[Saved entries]
-----
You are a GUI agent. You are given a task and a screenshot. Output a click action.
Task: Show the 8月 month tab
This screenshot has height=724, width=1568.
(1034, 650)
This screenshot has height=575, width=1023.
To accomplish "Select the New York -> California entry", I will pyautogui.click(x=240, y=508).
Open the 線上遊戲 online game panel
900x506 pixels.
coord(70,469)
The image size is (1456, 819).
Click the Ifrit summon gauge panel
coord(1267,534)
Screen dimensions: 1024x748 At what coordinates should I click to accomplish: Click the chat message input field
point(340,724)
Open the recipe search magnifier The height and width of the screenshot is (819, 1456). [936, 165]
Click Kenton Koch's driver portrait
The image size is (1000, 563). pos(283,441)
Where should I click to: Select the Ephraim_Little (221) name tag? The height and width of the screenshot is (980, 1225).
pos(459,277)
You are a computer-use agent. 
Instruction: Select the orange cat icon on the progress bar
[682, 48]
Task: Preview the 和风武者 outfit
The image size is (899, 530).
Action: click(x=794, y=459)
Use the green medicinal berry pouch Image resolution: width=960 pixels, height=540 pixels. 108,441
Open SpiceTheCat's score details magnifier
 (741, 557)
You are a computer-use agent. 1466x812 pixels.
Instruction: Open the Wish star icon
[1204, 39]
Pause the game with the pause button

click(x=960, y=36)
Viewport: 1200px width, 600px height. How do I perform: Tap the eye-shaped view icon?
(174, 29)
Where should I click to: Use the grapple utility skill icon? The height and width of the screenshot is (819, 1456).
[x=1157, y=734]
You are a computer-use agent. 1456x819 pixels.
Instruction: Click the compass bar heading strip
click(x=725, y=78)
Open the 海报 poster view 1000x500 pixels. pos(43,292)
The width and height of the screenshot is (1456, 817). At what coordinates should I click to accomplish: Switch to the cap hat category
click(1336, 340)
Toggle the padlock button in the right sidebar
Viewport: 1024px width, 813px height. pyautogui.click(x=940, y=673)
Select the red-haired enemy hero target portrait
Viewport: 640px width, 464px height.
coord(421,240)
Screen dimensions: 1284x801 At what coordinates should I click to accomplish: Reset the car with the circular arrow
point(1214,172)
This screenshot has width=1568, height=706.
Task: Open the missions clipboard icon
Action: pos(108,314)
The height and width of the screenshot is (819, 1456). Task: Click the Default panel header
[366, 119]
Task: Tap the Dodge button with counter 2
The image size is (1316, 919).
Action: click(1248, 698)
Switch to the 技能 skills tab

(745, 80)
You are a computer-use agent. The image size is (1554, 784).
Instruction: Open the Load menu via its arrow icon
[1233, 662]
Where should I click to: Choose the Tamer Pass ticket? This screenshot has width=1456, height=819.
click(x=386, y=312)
-----
Print all of the items above again, character for character, with nothing changed.

**FULL ANSWER:**
You are a GUI agent. You are given a task and a screenshot. Output a click action.
Task: Show the 8月 month tab
This screenshot has height=724, width=1568.
(1034, 650)
This screenshot has height=575, width=1023.
To accomplish "Select the New York -> California entry", I will pyautogui.click(x=240, y=508).
Open the 線上遊戲 online game panel
900x506 pixels.
coord(70,469)
The image size is (1456, 819).
Click the Ifrit summon gauge panel
coord(1267,534)
Screen dimensions: 1024x748 At what coordinates should I click to accomplish: Click the chat message input field
point(340,724)
Open the recipe search magnifier The height and width of the screenshot is (819, 1456). [936, 165]
Click Kenton Koch's driver portrait
The image size is (1000, 563). pos(283,441)
Where should I click to: Select the Ephraim_Little (221) name tag? The height and width of the screenshot is (980, 1225).
pos(459,277)
You are a computer-use agent. 
Instruction: Select the orange cat icon on the progress bar
[682, 48]
Task: Preview the 和风武者 outfit
The image size is (899, 530).
Action: click(x=794, y=459)
Use the green medicinal berry pouch Image resolution: width=960 pixels, height=540 pixels. 108,441
Open SpiceTheCat's score details magnifier
 (741, 557)
You are a computer-use agent. 1466x812 pixels.
Instruction: Open the Wish star icon
[1204, 39]
Pause the game with the pause button

click(x=960, y=36)
Viewport: 1200px width, 600px height. How do I perform: Tap the eye-shaped view icon?
(174, 29)
Where should I click to: Use the grapple utility skill icon? The height and width of the screenshot is (819, 1456).
[x=1157, y=734]
You are a computer-use agent. 1456x819 pixels.
Instruction: Click the compass bar heading strip
click(x=725, y=78)
Open the 海报 poster view 1000x500 pixels. pos(43,292)
The width and height of the screenshot is (1456, 817). At what coordinates should I click to accomplish: Switch to the cap hat category
click(1336, 340)
Toggle the padlock button in the right sidebar
Viewport: 1024px width, 813px height. pyautogui.click(x=940, y=673)
Select the red-haired enemy hero target portrait
Viewport: 640px width, 464px height.
coord(421,240)
Screen dimensions: 1284x801 At what coordinates should I click to accomplish: Reset the car with the circular arrow
point(1214,172)
This screenshot has width=1568, height=706.
Task: Open the missions clipboard icon
Action: pos(108,314)
The height and width of the screenshot is (819, 1456). Task: Click the Default panel header
[366, 119]
Task: Tap the Dodge button with counter 2
The image size is (1316, 919).
Action: click(1248, 698)
Switch to the 技能 skills tab

(745, 80)
You are a computer-use agent. The image size is (1554, 784).
Instruction: Open the Load menu via its arrow icon
[1233, 662]
Where should I click to: Choose the Tamer Pass ticket? This screenshot has width=1456, height=819.
click(x=386, y=312)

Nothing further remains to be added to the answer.